The first municipal building, which was in the historic centre of Chambéry, dated back at least to the early 14th century. Referred to as the Maison de la Cité (the City House), it was the place where the church council met and the bishop of Grenoble also had an office there. A library and a rudimentary collection of art, endowed by the Abbot of Mellarède, was established and opened to the public in one of the rooms on the first floor of the building in 1783. This collection later developed to become the Musée des beaux-arts (the Museum of Fine Art).

By the mid-19th century, the Maison de la Cité had become dilapidated and had to be demolished. The city council moved, with the local archives, to temporary accommodation in the municipal theatre. However, on the night of 12 February 1864, a major fire developed which took hold in the upper floors and roof of the theatre. All the archives created since 1810 were destroyed in the conflagration.

Shortly after Savoy had been ceded by the Kingdom of Sardinia to France under the Treaty of Turin in 1860, the council, led by a new mayor, Baron Frédéric d'Alexandry d'Orengiani, decided to commission a new town hall. The site it selected had been occupied by L'église des Antonins. Construction of the new building started in 1863. It was designed by Charles-Bernard Pellegrini and Joseph Samuel Revel in the neoclassical style, built in ashlar stone and was officially opened on 15 August 1867.
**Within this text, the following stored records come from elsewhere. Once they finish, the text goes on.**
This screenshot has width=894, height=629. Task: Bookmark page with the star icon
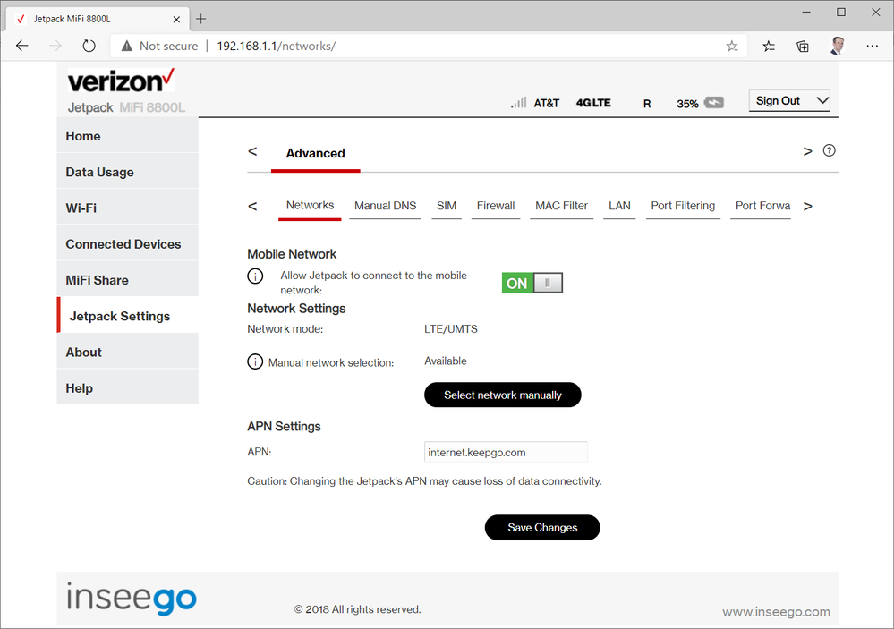pos(732,46)
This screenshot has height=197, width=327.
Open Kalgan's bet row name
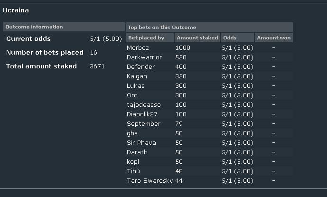[x=137, y=76]
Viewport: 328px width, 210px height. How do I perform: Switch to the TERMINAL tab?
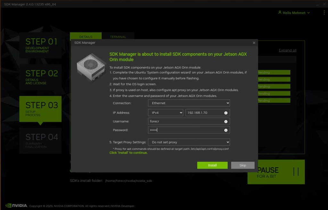pos(118,37)
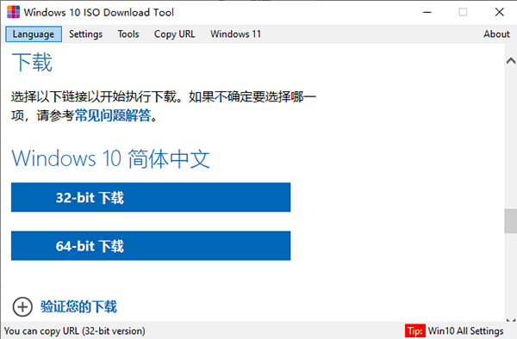Close the Windows 10 ISO Download Tool
This screenshot has width=517, height=339.
[499, 13]
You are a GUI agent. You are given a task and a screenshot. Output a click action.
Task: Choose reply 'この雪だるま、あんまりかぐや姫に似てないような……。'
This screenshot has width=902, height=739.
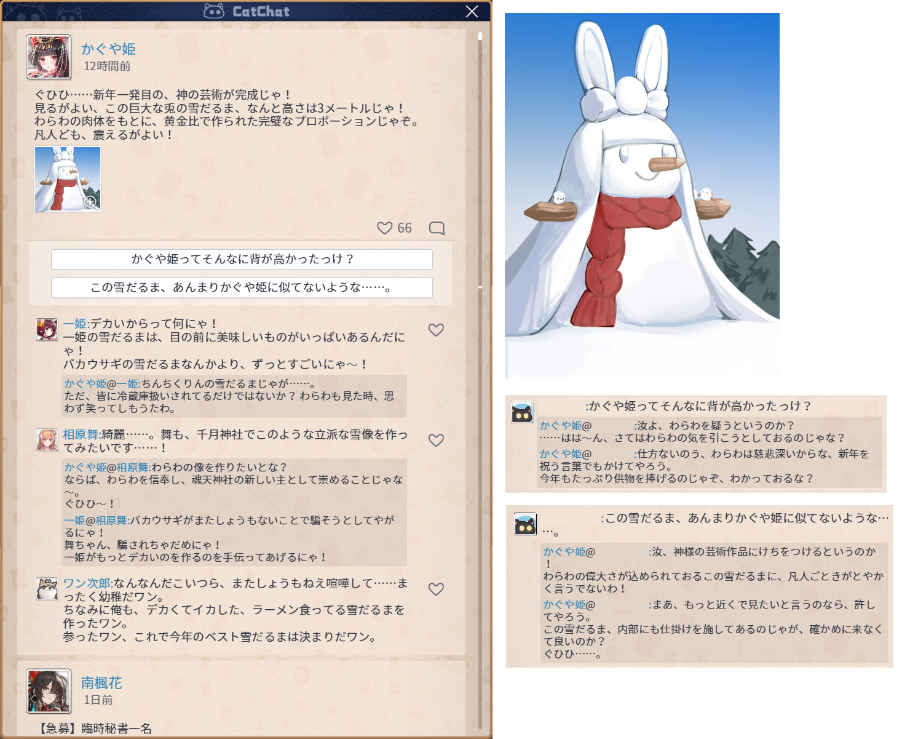tap(242, 287)
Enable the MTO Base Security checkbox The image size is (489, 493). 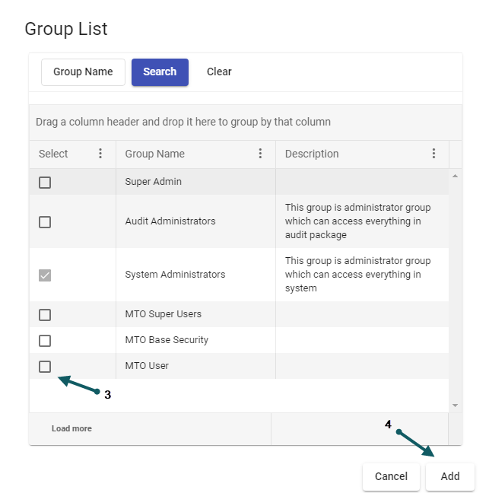[45, 340]
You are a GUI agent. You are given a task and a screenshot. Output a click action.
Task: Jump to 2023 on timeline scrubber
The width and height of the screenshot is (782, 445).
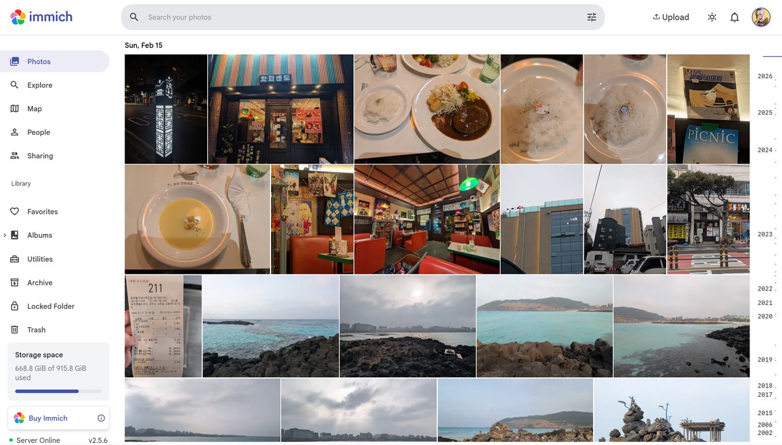[x=764, y=235]
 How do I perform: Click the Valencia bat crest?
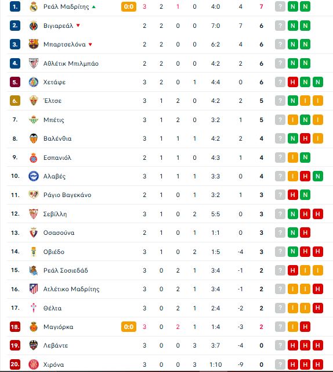[34, 138]
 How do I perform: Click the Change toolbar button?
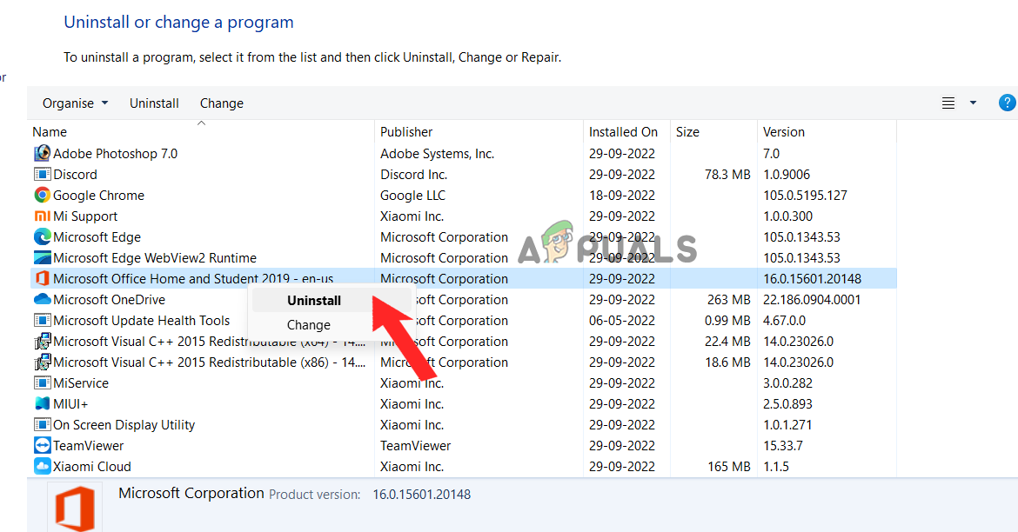pos(221,103)
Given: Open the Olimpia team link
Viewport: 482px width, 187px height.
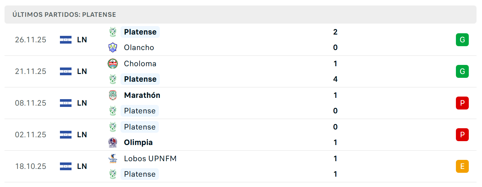Looking at the screenshot, I should pos(138,142).
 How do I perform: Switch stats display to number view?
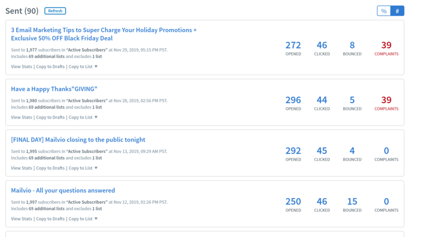coord(397,11)
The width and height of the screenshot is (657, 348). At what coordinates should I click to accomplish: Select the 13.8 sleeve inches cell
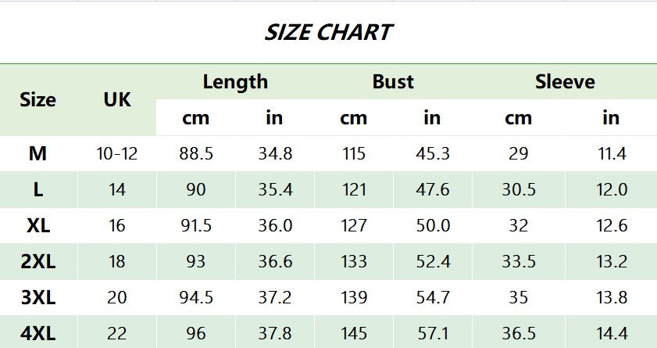click(612, 297)
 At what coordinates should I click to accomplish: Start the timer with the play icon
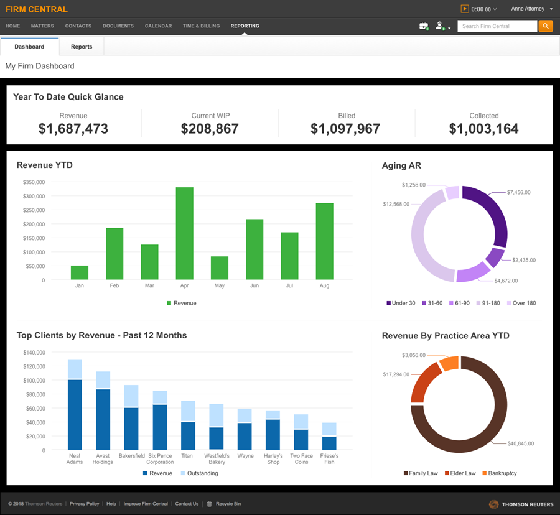point(465,9)
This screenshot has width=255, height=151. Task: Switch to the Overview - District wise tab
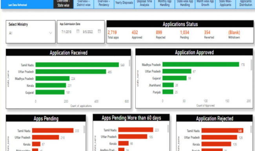84,4
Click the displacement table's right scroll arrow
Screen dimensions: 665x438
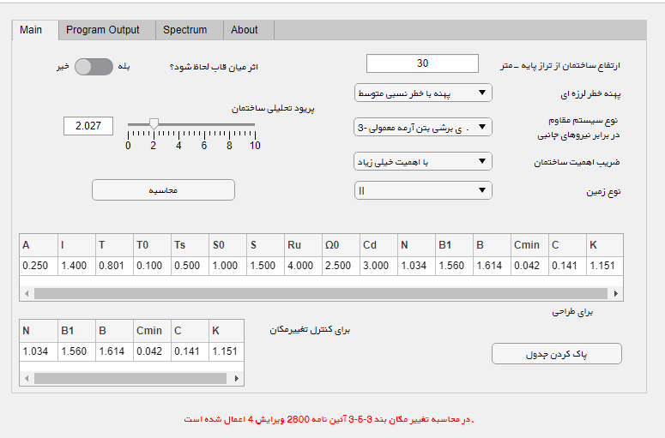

The design involved a symmetrical main frontage of five bays facing onto Rue Favre with the end bays projected forward as pavilions. The ground floor was rusticated. The central section of three bays featured a short flight of steps leading up to a round headed doorway with a moulded surround and a keystone. On the first floor, there were three round headed windows with moulded surrounds and keystones. The central window had a balcony with a stone balustrade and was flanked by paired Corinthian order columns, while the other two windows had balustrades and were flanked by single Corinthian order columns, which supported an entablature and a modillioned cornice. The central bay was surmounted by a clock with a round headed pediment, and, behind the clock, there was a two-stage octagonal belfry. The other bays were fenestrated by round headed windows on the ground floor, and by casement windows with pediments on the first floor, and there were dormer windows at attic level in the outer bays. The sculpture on the outside of the building was the work of Louis Auguste Delécole. Internally, the principal room was the Salle du Conseil (council chamber) which featured a fine plaster ceiling, a large chandelier and a marquetry floor: it was restored in 1990.

Following the liberation of the town on 22 August 1944, during the Second World War, the chairman of the Provisional Government of the French Republic, General Charles de Gaulle, visited the town hall before attending a reception in the prefecture on 5 November 1944. The president of France, Jacques Chirac, visited the town hall and supported by the mayor, André Gilbertas, inspected a guard of honour, on 4 May 2000.